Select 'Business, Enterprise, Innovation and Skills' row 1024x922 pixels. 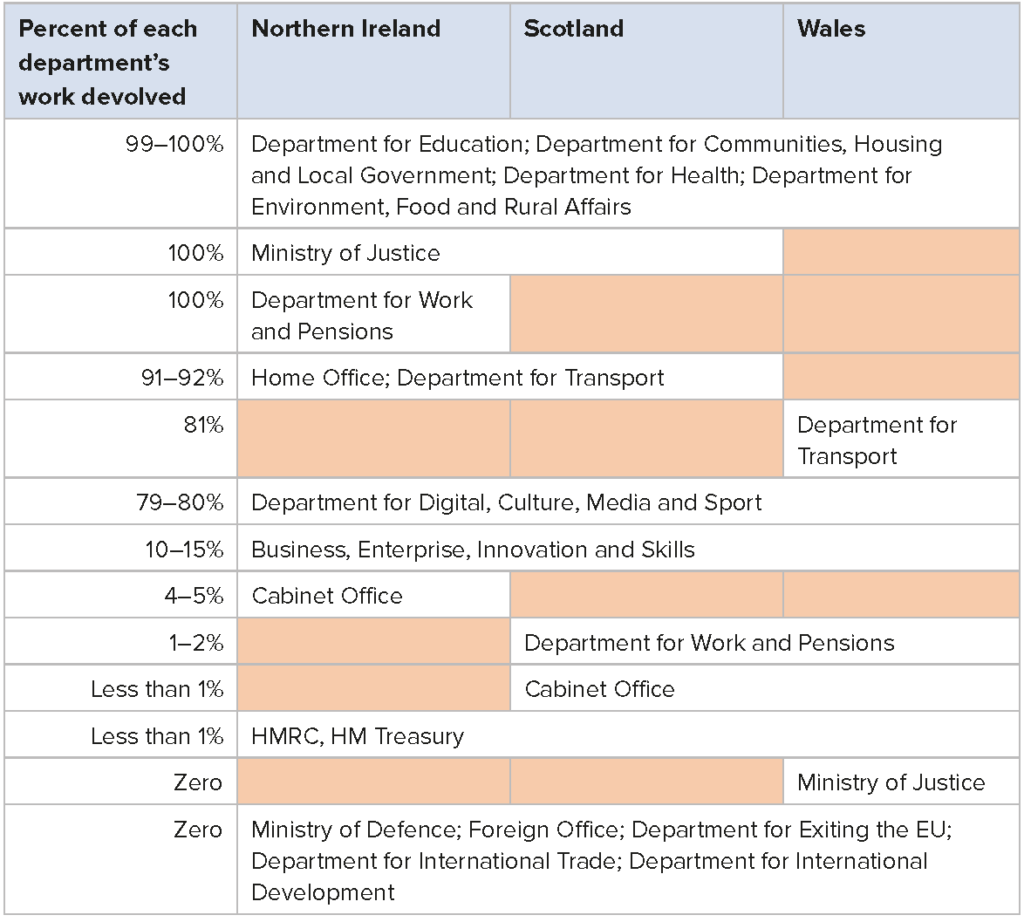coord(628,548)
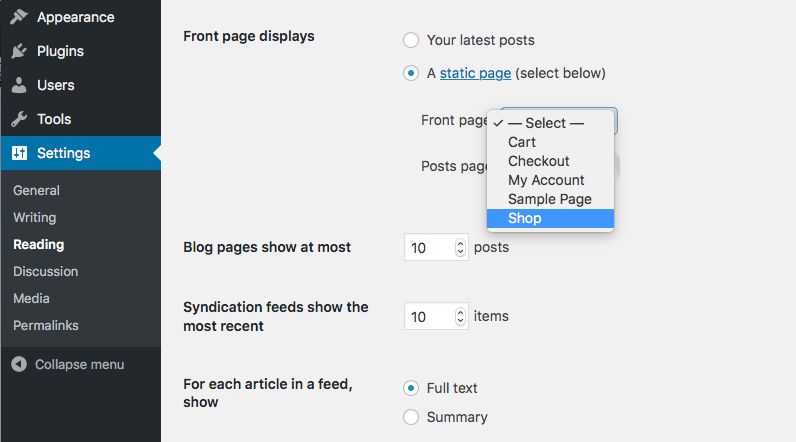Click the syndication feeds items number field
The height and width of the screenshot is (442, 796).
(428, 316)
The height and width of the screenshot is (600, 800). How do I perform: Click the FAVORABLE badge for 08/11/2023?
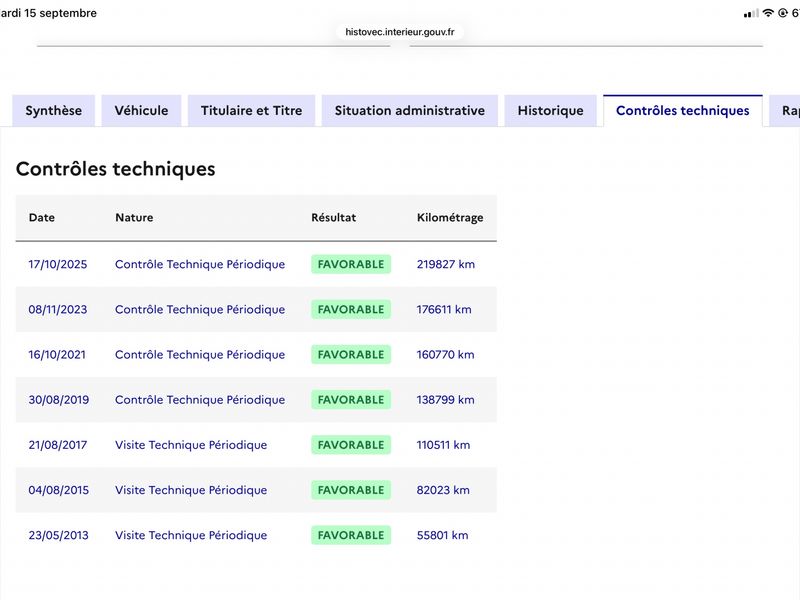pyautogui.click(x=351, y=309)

*TASK TO COMPLETE*:
Beginning with the line that contains "The height and width of the screenshot is (600, 800)." and ending with the last line of the data above, output those lines exactly and nothing more, without any pictures.

*ANSWER SECTION*:
The height and width of the screenshot is (600, 800). How do I perform: Click the FAVORABLE badge for 08/11/2023?
pyautogui.click(x=351, y=309)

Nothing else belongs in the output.